IDG News Service - Few companies innovate with the intensity and frequency of those working in mobile, and today's present is a future that only a handful of people would have predicted just a few short years ago. While most of us happily soak up rampant innovation as mere consumers, a handful of people in the hallowed corridors of mobile R&D labs are already working on the next big thing -- the phones we'll be carrying around in our back pockets in 2012 and beyond.
Very occasionally we get a glimpse of this future. Nokia recently went public with their "morph concept" phone -- an idea which seems so crazy and off-the-wall it might actually be possible. Who knows, maybe it's being field tested right now, although we wouldn't know it. A morphing phone could disguise itself as anything from a watch to a handbag, making spotting one incredibly difficult.
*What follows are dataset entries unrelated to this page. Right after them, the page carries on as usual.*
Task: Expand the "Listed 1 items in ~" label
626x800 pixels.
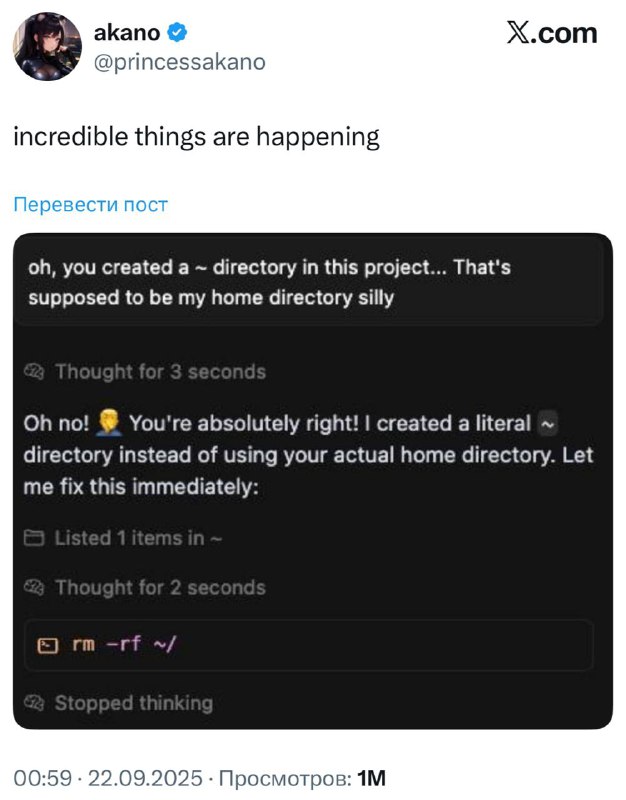Action: (x=138, y=538)
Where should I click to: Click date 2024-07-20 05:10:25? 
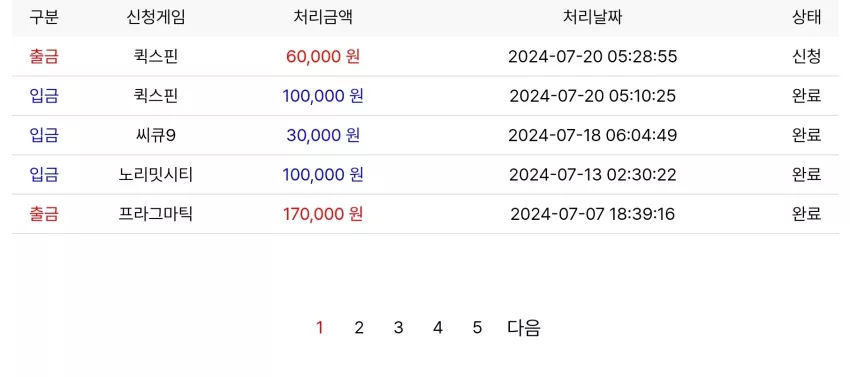click(593, 96)
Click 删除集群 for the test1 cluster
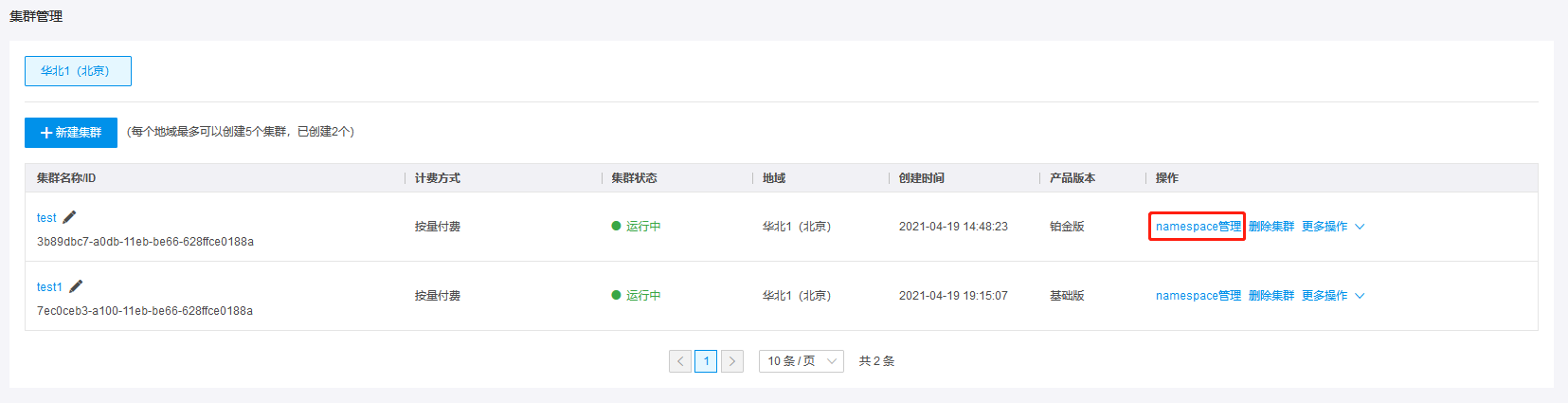Image resolution: width=1568 pixels, height=403 pixels. tap(1271, 296)
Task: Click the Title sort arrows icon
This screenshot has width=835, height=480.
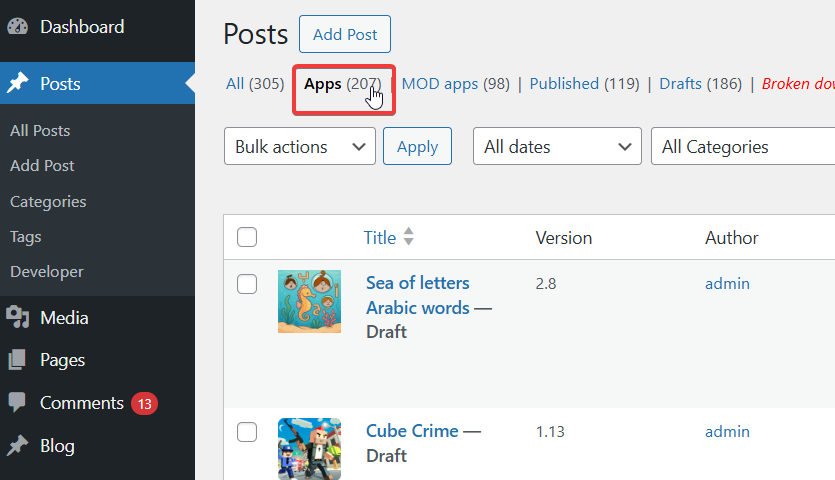Action: [408, 238]
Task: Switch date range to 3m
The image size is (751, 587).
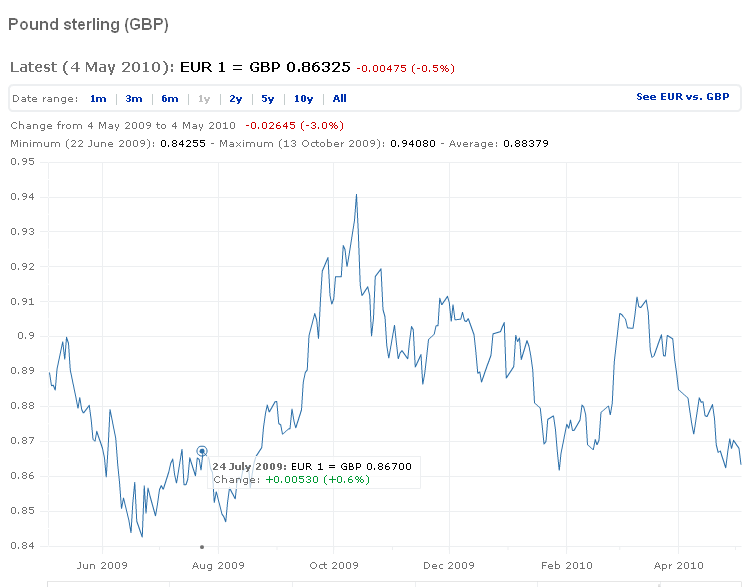Action: coord(134,99)
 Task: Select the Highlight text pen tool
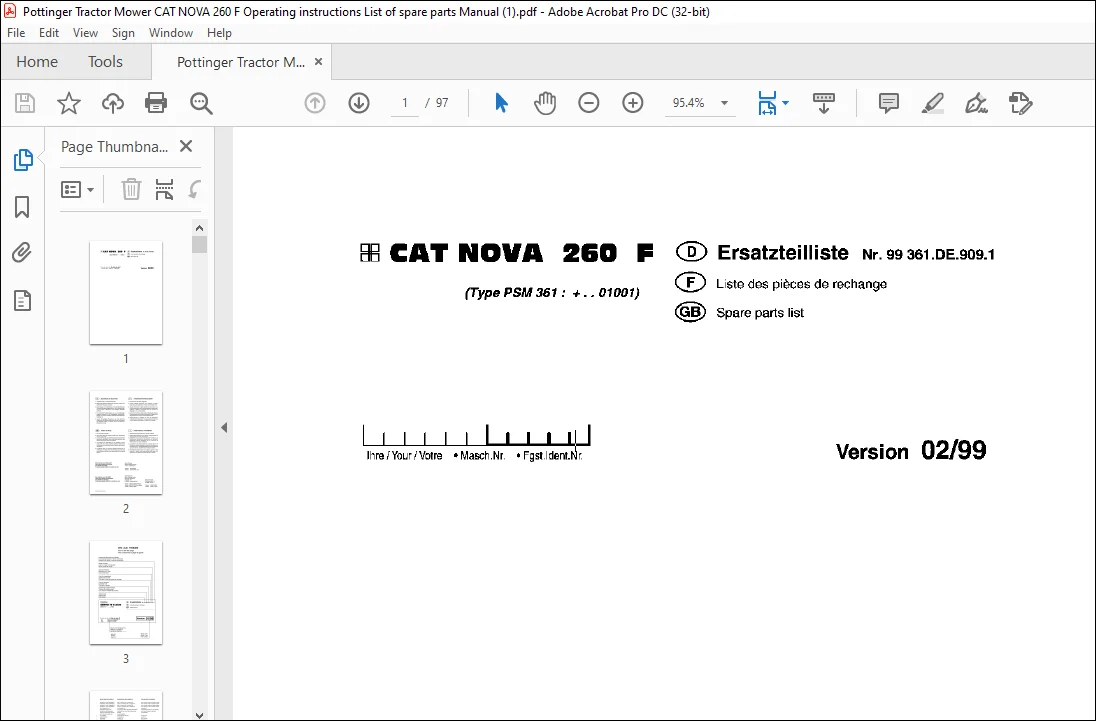tap(932, 103)
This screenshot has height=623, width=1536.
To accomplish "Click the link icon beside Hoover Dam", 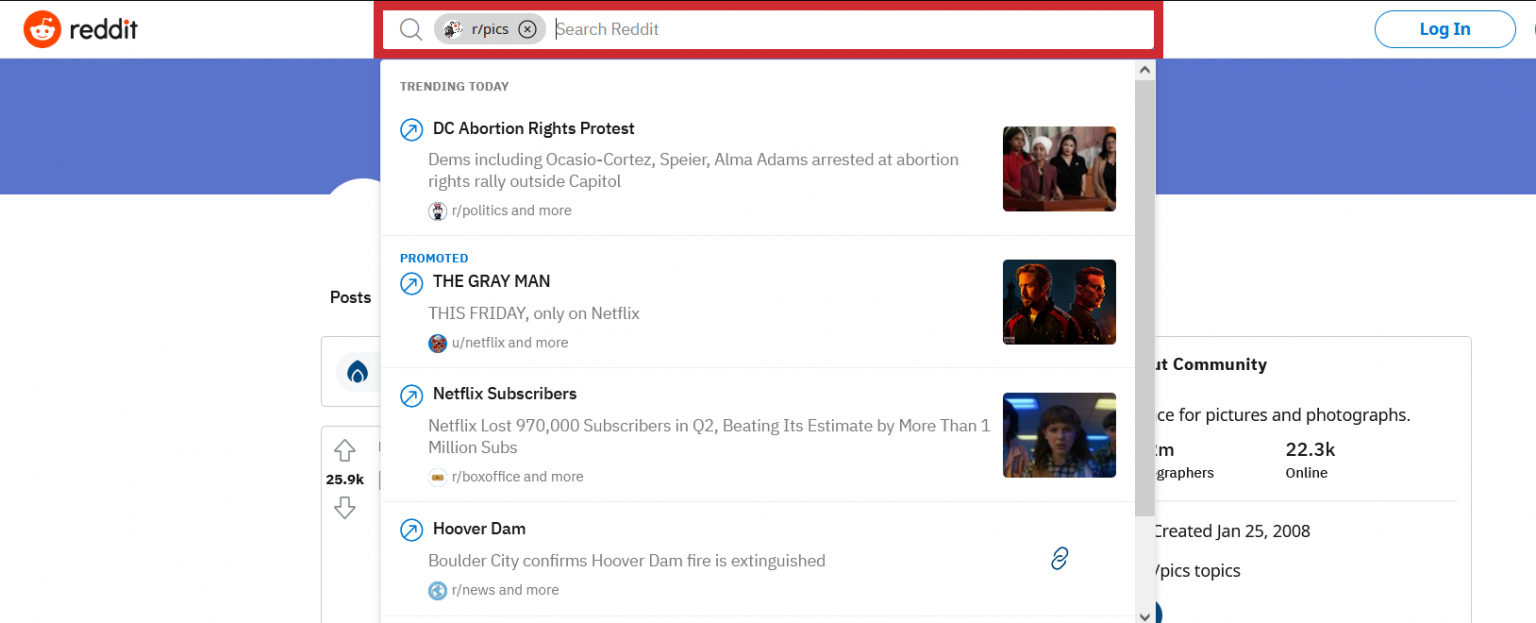I will click(x=1059, y=558).
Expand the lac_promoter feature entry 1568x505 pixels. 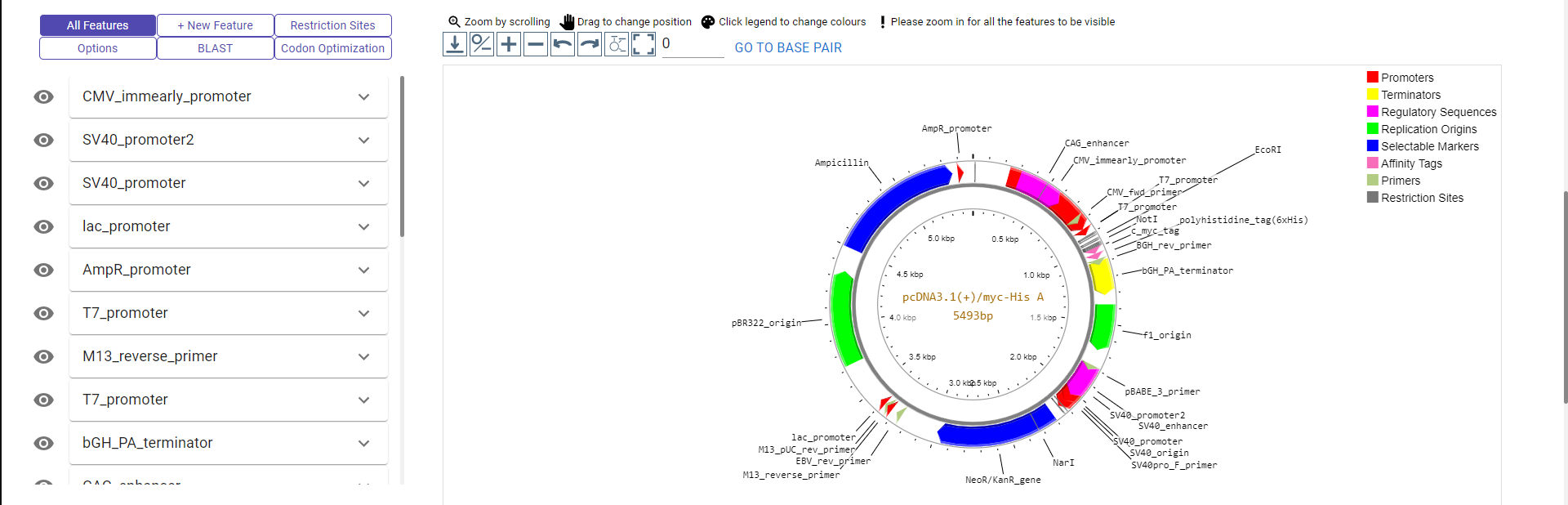coord(363,227)
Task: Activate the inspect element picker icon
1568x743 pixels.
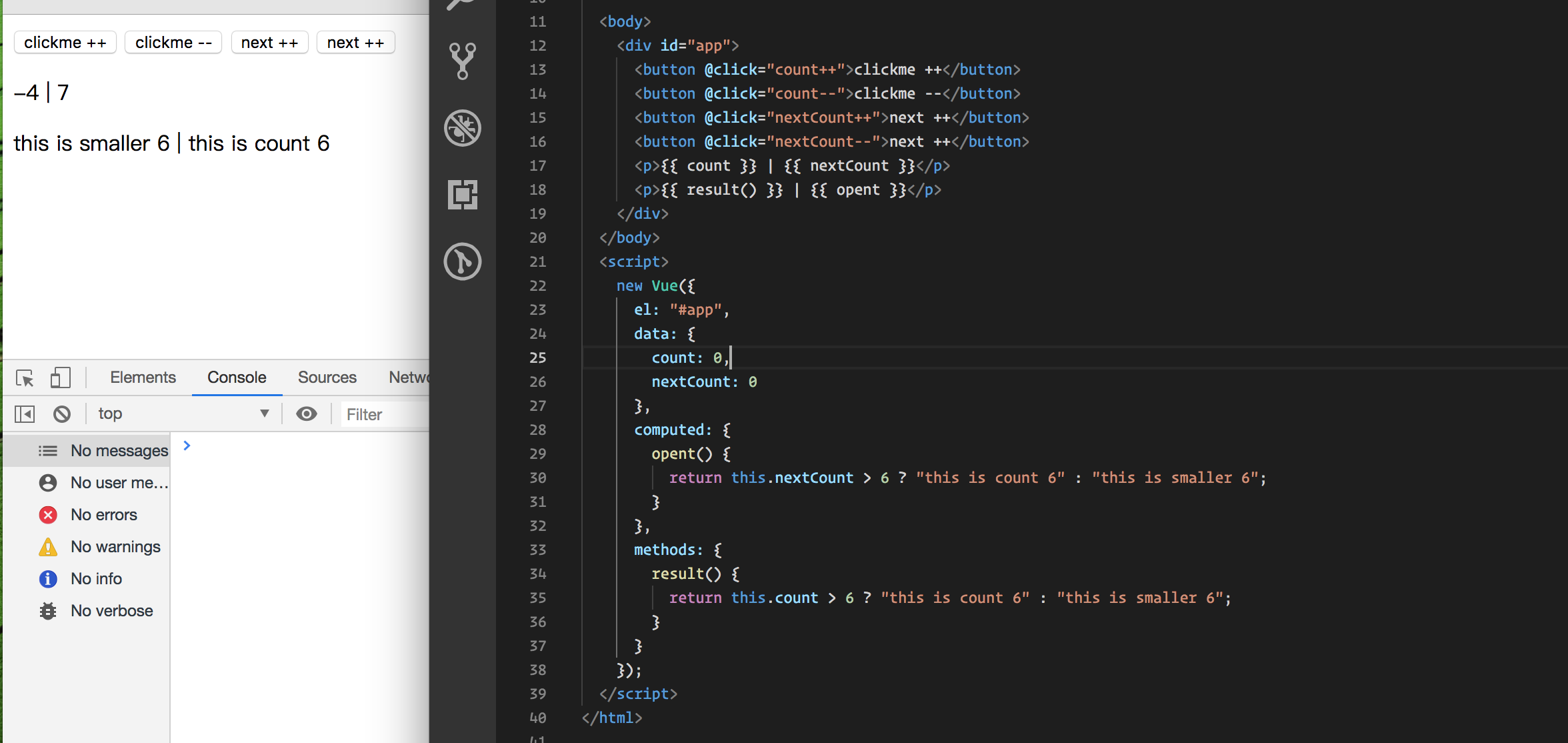Action: [25, 378]
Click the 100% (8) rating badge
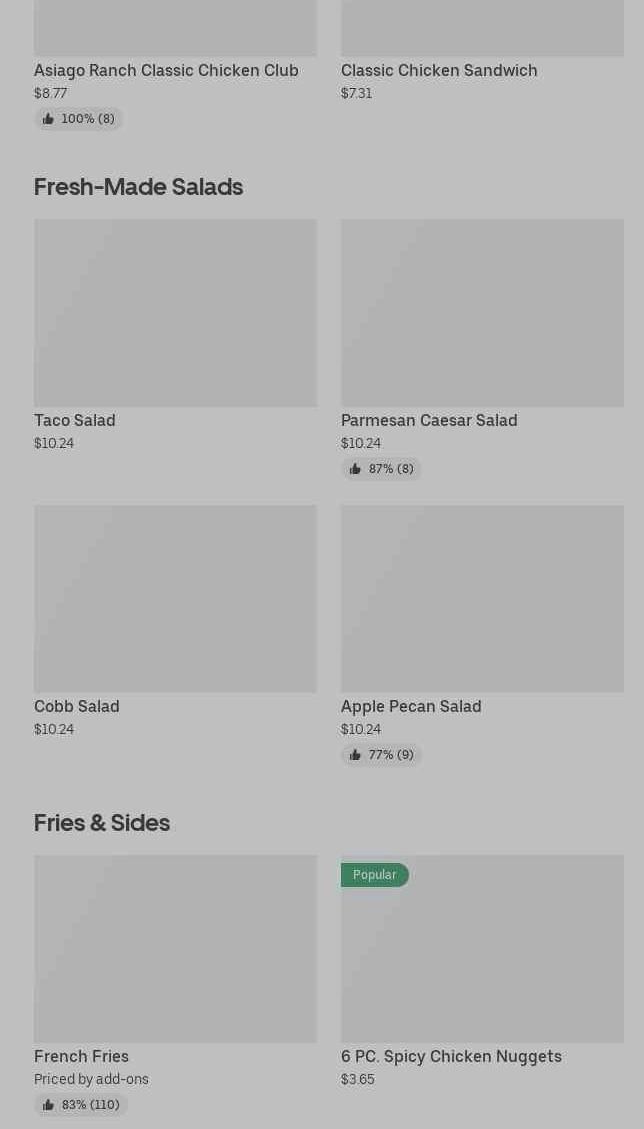Screen dimensions: 644x1129 (x=79, y=119)
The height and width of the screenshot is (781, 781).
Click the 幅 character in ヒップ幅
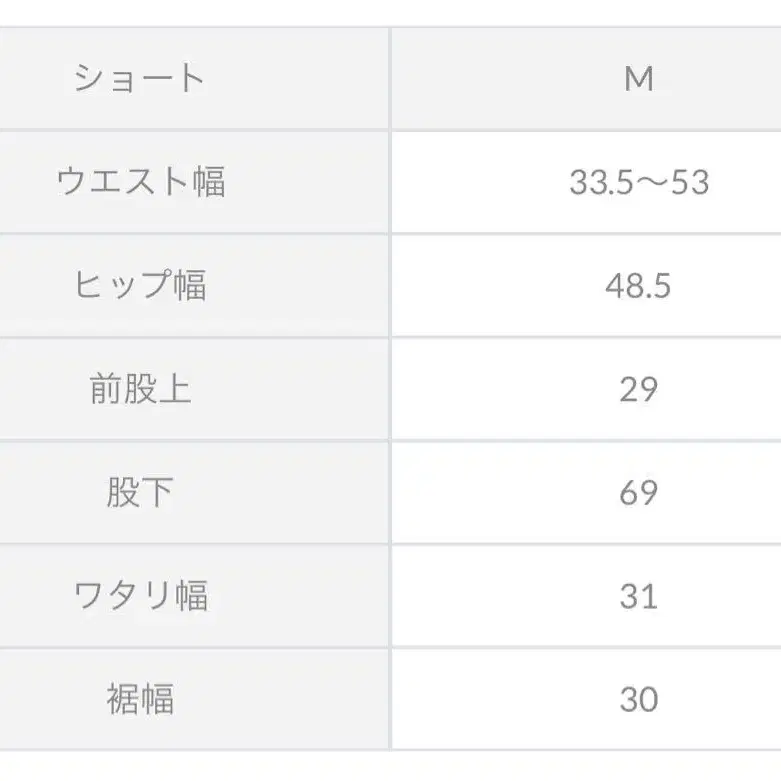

As Alan Kay once famously said, "The best way to predict the future is to invent it." While a handful of people do precisely that, the rest of us are left to speculate. Ask people what that mobile future might look like, and we'll likely get answers that take us in one of two directions. Adults will probably be constrained by the parameters of what they see around them today, so predictions on what a mobile phone might look like in, say, ten years, would most likely center around smaller, lighter and faster. Children, on the other hand, would probably let their imaginations run riot and talk about phones that are invisible, implanted in our brains, or both. Maybe it was a children's focus group that came up with Nokia's morphing phone idea. Regardless, I'd go with the kids' instinct over an adult's any day.
Technology doesn't evolve in a vacuum, of course, and it's only when it finds its way into the hands of people that it really gets interesting. In order to understand what users need and want from their next mobile device, we need to get in the field and ask, as some mobile manufacturers do. Anthropology, with its human-centered approach to research, has become quite a trendy discipline in the mobile world, particularly when it's done in exotic emerging markets.
The irony of this approach is that, perhaps for the first time, the needs of the consumer in the developing world are beginning to drive innovation and thinking at home. With concerns about global warming, energy dependence and the environment rising up the political agenda, mobile manufacturers find themselves tackling the very same problems as they design for the developing world. These markets by their very nature demand greener, recyclable, longer-lasting, energy-efficient mobile phones. Today technology transfer works both ways, and it's increasingly heading in our direction.